Time Being Of The Essence
What happens when a purchase and sale contract stipulates
a closing date or settlement date or final sale date or transfer
date for, say, June 15, and June 15 comes and goes without a
closing? Perhaps the sellers' new plans are not completed, perhaps
the buyers' financing commitment hasn't come through.
Is the deal dead?
The date set in the contract is usually just a target date.
The contract is still in effect after June 15. The only exception
would be if the original contract contained the powerful legal
phrase "time being of the essence". It usually doesn't.
Instead, brokers, attorneys and closing agents will work together
to mediate between buyers and sellers, trying to dovetail the
needs of both parties. Happens all the time, and the matter usually
works out to everyone's satisfaction -- more or less.
But what if one party absolutely must close by June 15?
In that case, the closing date can be made an essential part
of the contract, even weeks after it was first signed.

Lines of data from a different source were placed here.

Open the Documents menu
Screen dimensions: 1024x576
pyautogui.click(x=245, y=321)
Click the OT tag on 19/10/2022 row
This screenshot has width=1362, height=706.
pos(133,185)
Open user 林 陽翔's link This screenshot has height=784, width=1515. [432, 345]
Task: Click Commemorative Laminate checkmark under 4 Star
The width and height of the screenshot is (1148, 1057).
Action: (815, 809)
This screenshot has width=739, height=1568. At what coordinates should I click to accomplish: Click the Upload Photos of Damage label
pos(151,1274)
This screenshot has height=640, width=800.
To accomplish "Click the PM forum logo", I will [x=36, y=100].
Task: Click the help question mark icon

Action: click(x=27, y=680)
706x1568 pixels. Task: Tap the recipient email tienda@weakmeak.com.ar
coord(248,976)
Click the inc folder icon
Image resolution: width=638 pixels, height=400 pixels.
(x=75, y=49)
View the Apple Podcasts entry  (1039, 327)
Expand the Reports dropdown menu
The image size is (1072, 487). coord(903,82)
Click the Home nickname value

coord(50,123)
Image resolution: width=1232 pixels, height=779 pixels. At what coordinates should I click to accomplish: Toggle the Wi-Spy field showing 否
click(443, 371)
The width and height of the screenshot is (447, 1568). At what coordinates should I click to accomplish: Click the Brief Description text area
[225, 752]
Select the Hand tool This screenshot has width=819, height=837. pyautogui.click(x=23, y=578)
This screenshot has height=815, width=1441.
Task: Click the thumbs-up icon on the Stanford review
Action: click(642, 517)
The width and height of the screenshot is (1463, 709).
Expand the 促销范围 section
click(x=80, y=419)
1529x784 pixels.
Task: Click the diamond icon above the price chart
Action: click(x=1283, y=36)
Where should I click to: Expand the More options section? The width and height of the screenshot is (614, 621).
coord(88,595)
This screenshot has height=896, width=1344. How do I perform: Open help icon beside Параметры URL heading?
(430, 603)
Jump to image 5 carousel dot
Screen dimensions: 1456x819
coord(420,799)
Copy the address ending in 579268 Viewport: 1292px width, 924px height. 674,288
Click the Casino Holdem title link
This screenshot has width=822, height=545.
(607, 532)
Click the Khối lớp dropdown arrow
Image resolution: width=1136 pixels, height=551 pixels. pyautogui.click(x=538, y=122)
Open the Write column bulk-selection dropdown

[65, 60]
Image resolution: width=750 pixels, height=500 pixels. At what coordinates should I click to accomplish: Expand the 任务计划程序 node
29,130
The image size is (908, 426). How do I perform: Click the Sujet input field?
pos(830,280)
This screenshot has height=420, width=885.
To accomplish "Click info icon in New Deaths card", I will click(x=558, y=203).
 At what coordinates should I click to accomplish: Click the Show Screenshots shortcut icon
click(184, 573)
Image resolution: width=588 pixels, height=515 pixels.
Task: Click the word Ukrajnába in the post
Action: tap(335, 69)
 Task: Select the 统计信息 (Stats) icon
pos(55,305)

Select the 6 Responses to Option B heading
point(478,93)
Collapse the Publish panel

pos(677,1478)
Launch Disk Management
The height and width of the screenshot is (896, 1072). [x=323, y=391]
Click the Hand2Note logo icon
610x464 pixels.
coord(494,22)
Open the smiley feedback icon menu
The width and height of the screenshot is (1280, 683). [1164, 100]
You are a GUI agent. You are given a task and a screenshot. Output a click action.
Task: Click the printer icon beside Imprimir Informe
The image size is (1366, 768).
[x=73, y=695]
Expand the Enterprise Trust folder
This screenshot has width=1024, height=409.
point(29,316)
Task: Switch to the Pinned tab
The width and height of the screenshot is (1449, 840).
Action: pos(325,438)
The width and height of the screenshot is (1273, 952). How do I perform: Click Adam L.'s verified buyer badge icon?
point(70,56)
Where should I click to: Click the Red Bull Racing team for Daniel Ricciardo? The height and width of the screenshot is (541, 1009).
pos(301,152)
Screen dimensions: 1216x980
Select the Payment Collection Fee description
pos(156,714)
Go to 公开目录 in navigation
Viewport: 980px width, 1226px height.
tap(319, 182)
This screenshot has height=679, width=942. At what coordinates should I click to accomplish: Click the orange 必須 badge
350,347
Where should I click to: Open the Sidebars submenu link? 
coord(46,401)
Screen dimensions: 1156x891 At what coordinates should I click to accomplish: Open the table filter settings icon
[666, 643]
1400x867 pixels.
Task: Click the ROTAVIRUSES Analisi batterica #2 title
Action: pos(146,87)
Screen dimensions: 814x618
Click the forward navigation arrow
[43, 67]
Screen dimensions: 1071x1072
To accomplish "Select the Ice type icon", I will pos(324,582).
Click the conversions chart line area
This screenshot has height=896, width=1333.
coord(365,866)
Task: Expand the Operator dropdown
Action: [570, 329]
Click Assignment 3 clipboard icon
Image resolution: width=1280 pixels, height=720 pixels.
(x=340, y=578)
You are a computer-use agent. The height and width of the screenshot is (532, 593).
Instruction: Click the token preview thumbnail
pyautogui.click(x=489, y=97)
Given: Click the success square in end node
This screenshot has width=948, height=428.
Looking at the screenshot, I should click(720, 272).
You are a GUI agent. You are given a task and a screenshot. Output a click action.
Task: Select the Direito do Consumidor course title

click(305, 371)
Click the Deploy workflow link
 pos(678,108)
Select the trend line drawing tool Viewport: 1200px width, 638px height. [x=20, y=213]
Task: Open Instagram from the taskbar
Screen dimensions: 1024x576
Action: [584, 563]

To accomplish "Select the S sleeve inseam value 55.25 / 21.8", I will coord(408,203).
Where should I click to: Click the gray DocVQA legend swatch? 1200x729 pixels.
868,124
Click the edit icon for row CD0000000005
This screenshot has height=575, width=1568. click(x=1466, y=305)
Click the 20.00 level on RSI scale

The buyer's
lawyer, eager to bring things to a head, may send a letter to
the seller, saying "We are making time of the essence, we
will be there at the closing June 15 at 10 a m with a certified
check, you'd better show up ready to give us possession."
Or the sellers' attorney may notify the buyer that the sellers
are ready to fulfill their part of the contract at a certain
place, date and time.
The phrase is not usually included in business sales contracts,
because it can have unpleasant consequences like voiding of the
contract, lawsuits for damages or specific performance.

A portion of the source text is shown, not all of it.